▶ Information given
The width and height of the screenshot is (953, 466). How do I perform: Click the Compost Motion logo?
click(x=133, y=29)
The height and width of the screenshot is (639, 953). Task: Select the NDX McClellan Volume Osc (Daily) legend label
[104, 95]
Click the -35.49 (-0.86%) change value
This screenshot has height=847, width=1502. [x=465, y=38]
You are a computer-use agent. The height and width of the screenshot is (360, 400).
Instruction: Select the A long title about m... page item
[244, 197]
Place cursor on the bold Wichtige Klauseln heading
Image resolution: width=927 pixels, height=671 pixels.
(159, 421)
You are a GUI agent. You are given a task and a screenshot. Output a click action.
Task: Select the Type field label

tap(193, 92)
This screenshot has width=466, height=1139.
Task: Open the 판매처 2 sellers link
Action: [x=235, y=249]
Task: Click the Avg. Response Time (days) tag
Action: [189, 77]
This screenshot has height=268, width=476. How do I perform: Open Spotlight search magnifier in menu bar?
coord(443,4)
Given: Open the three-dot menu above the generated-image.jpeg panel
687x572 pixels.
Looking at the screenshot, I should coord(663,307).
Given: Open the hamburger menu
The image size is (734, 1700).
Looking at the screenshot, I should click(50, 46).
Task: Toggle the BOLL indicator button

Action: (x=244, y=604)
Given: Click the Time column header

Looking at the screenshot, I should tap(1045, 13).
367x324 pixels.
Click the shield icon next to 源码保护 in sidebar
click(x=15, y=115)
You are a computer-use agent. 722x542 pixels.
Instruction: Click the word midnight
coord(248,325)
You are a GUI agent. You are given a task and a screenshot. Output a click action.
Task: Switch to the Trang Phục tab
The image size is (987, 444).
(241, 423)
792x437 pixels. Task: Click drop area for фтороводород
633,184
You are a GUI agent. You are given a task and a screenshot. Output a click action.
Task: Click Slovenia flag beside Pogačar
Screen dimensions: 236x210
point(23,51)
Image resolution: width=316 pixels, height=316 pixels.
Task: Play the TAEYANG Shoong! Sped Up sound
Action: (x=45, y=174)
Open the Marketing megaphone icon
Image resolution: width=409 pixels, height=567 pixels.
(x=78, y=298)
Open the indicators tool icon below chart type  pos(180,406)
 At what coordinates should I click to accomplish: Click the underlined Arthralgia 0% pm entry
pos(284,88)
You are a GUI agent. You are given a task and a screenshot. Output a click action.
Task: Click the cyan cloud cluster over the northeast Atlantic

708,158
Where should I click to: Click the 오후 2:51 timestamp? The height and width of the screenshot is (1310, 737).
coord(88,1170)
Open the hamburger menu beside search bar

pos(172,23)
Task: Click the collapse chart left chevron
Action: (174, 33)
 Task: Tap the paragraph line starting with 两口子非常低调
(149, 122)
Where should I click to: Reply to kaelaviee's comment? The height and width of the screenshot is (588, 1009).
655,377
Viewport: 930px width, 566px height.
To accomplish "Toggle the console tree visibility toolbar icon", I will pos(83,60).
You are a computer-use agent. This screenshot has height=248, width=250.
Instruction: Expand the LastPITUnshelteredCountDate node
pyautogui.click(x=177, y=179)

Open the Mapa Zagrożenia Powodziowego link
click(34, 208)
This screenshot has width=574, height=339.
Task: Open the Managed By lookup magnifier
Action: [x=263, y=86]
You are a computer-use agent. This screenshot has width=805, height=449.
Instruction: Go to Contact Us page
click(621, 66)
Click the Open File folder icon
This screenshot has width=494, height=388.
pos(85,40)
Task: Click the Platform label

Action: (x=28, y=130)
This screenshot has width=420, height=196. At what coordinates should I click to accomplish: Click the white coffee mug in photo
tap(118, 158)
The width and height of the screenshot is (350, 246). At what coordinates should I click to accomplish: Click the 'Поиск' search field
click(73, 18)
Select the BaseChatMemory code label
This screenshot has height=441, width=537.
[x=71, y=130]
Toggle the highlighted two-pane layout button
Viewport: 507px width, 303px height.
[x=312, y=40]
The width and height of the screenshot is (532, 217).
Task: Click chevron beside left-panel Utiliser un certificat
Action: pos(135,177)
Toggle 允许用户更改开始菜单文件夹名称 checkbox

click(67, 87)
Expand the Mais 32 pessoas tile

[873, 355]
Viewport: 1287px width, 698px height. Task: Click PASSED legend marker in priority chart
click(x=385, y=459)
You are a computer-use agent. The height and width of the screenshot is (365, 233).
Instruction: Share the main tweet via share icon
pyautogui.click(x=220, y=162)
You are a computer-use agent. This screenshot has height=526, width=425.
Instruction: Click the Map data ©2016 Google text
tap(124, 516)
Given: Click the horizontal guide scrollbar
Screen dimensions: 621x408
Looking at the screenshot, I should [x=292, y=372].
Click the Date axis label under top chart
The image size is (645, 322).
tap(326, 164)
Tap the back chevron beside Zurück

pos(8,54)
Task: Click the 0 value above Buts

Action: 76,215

▶ Exercise prompt
Could you reproduce, exactly, every line above from the line with "Where should I click to: Reply" to the line with "has height=248, width=250.", and no other line? Both ends count.

▶ Solution for this exercise
Where should I click to: Reply to kaelaviee's comment? The height and width of the screenshot is (588, 1009).
655,377
Viewport: 930px width, 566px height.
To accomplish "Toggle the console tree visibility toolbar icon", I will pos(83,60).
You are a computer-use agent. This screenshot has height=248, width=250.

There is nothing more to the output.